The IFT dynamics between the brine-surfactant-SiO2 NP systems and West Texas Intermediate crude oil in the presence of Tween®20 at 0.5 and 2 CMC, respectively, is shown in Fig. 7c, e. The processed data using a smooth functioning on the Loess Model in R is shown in Fig. 7d, f. A similar dynamic trend was observed for the IFT of the brine-surfactant-SiO2 nanofluid-oil systems as in the systems where surfactant was absent. IFT values decreased rapidly and then reached a plateau. The Initial IFT values for the brine-surfactant-SiO2 nanofluid-oil systems with Tween®20 at 0.5 and 2 CMC fell within a range of 7.06 to 18.20 mN/m and from 8.82 to 13.86 mN/m, respectively, with the lowest IFT values occurring for 0 wt% SiO2 NP. The presence of Tween®20 at 0.5 and 2 CMC significantly reduced the IFTs between the oil and brine-surfactant and the oil and brine-surfactant SiO2 NPs compared to the same systems without surfactant. However, the concentration of SiO2 NPs did affect the IFT of these systems. Specifically an increase in the SiO2 NPs concentration in the brine-surfactant-SiO2 nanofluid-oil systems caused a corresponding increase in the IFT of these systems at equilibrium (Fig. 8). The average IFT values at equilibrium ranged from 3.97 mN/m (0 wt% SiO2 NP) to 9.42 mN/m (0.1 wt% SiO2 NPs), and 4.22 mN/m (0 wt% SiO2 NP) to 12.73 mN/m (0.1wt% SiO2 NPs) for brine-surfactant-SiO2 nanofluid-oil systems with Tween®20 at 0.5 and 2 CMC, respectively; the lowest IFT values for the 0.5 and 2 CMC Tween®20 systems occurred for those without nanoparticles (0 wt% SiO2 NP).
Medium crude oil
The visual observation of the interface between brine-surfactant-SiO2 NPs systems and drops of Prudhoe Bay medium crude oil are shown in Table 5. The IFT dynamics between SiO2 NPs systems and Prudhoe Bay medium crude oil is shown in Fig. 9a, and the processed data, developed with a smoothing function based on a Loess Model in R, is shown in Fig. 9b. The dynamic change trend in IFT varies with that of the SiO2 NP concentration. The reference IFT of the brine-oil system remained quite stable over time with an initial IFT of 17.55 mN/m and equilibrium IFT of 18.25 mN/m. However, the addition of SiO2 NPs to the brine resulted in a significant decrease in all IFTs between the brine-SiO2 NP systems and Prudhoe Bay crude oil, regardless of the SiO2 NP concentration. The SiO2 NP concentrations of 0.005 and 0.05 wt% stabilized the IFTs over time, with equilibrium IFTs of 13.16 and 13.11 mN/m, respectively. The SiO2 NP concentrations of 0.001, 0.01 and 0.1 wt% showed a decrease in IFT values over time, with the lowest IFT value occurring at equilibrium 10.40 mN/m with an SiO2 NP level of 0.001 wt%.

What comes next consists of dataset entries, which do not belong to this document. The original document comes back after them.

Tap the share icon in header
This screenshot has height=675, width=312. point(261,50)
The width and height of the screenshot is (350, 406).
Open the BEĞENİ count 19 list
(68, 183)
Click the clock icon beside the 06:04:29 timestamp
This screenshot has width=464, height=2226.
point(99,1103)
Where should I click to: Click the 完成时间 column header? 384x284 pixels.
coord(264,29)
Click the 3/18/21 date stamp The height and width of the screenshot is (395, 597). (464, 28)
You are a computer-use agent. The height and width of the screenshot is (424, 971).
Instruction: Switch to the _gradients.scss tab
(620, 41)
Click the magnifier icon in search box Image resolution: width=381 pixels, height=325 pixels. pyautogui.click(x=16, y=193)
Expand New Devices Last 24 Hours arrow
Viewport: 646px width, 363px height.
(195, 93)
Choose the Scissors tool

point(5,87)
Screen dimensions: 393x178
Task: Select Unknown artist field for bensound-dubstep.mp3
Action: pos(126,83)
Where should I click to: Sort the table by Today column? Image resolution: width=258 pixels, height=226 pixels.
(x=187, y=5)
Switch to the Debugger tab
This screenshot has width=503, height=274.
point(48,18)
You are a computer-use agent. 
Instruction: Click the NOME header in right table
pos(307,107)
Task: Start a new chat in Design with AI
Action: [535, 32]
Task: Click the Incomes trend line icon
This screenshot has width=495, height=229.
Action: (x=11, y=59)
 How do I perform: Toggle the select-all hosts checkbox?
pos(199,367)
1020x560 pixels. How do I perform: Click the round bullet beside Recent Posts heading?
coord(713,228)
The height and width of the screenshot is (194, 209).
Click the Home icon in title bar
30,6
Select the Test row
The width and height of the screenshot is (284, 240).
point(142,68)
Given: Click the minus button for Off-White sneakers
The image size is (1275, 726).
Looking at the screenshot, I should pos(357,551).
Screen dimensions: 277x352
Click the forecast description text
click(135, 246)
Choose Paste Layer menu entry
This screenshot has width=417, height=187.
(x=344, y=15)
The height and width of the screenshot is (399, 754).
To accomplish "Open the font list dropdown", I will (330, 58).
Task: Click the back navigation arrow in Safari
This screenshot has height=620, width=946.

The IFT dynamics between brine-surfactant-SiO2 NPs systems and Prudhoe Bay crude oil is shown in Fig. 9c, e. The processed data, developed from a smoothing function based on the Loess Model in R in the presence of Tween®20 at 0.5 CMC and 2 CMC, is shown in Fig. 9d, f. The IFT dynamics between brine-surfactant-SiO2 NPs systems and Prudhoe Bay crude oil showed two trends depending on the concentration of SiO2 NPs. The initial IFTs values ranged from 9.73 to 17.59 mN/m and from 8.01 to 13.58 mN/m. With Tween®20 at 0.5 CMC, the SiO2 NP concentrations of 0 wt%, and 0.01 wt% induced a decrease in IFT to reach equilibrium. The lowest equilibrium IFT value, 5.45 mN/m, for the brine-surfactant-SiO2 NPs systems and Prudhoe Bay crude oil for Tween®20 at 0.5 CMC was obtained with 0.001 wt%, while for Tween®20 at 2 CMC it was achieved with 0.005 wt% of SiO2 NPs, which was 5.81 mN/m. The 0.05 wt% concentration with Tween®20 at 0.5 CMC induced an increase in IFTs with equilibrium values reaching 16.40 mN/m. All six SiO2 NPs concentrations with Tween®20 at 2 CMC induced significant decreases in IFT over time, especially the 0.05 wt% concentration with Tween®20 at 2 CMC, which kept decreasing IFT after the initial 30 min. Except for the SiO2 NP concentrations at 0.005 wt% with 2 CMC Tween®20 that yielded a minimal IFT at equilibrium, an increase in the SiO2 NP concentrations in the brine-surfactant-SiO2 nanofluid-oil systems was observed with a corresponding increase in the IFT at equilibrium (Fig. 10). In the presence of surfactant, the maximum IFTs were obtained with the highest SiO2 NPs concentration (0.1 wt%), while without surfactant, the maximum IFT was obtained without the addition of SiO2 NPs. Also, as the SiO2 NP concentrations increased, the equilibrium IFT values with Tween®20 at 2 CMC became larger than that obtained with Tween®20 at 0.5 CMC.
Heavy crude oil
The visual observation of the interface between brine-surfactant-SiO2 NPs systems and drops of Lloydminster heavy crude oil are shown in Table 6. The IFT dynamics between the brine-SiO2 NP systems and Lloydminster heavy crude is shown in Fig. 11a, and the processed data using a smoothing function based on the Loess Model in R is shown in Fig. 11b. A similar IFT trend was observed for all the SiO2 NP concentrations. A variance in the IFTs between the SiO2 NP systems and the Lloydminster crude oil occurred over time with a sharp increase and a plateau as the IFT reaches equilibrium. These IFTs were also influenced by SiO2 NPs concentrations with initial IFT values ranging from 4.30 to 16.29 mN/m. An increase in the concentration of SiO2 NPs resulted in a corresponding decrease in the IFT values of SiO2 NPs at equilibrium, from 21.81 mN/m for 0.001 wt% to 14.19 mN/m for 0.1 wt%. All of the SiO2 nanofluid systems showed an increase in the IFT dynamics over time. The reference equilibrium IFT obtained in the brine solution without SiO2 NPs (0 wt% SiO2 NP) was 18.62 mN/m.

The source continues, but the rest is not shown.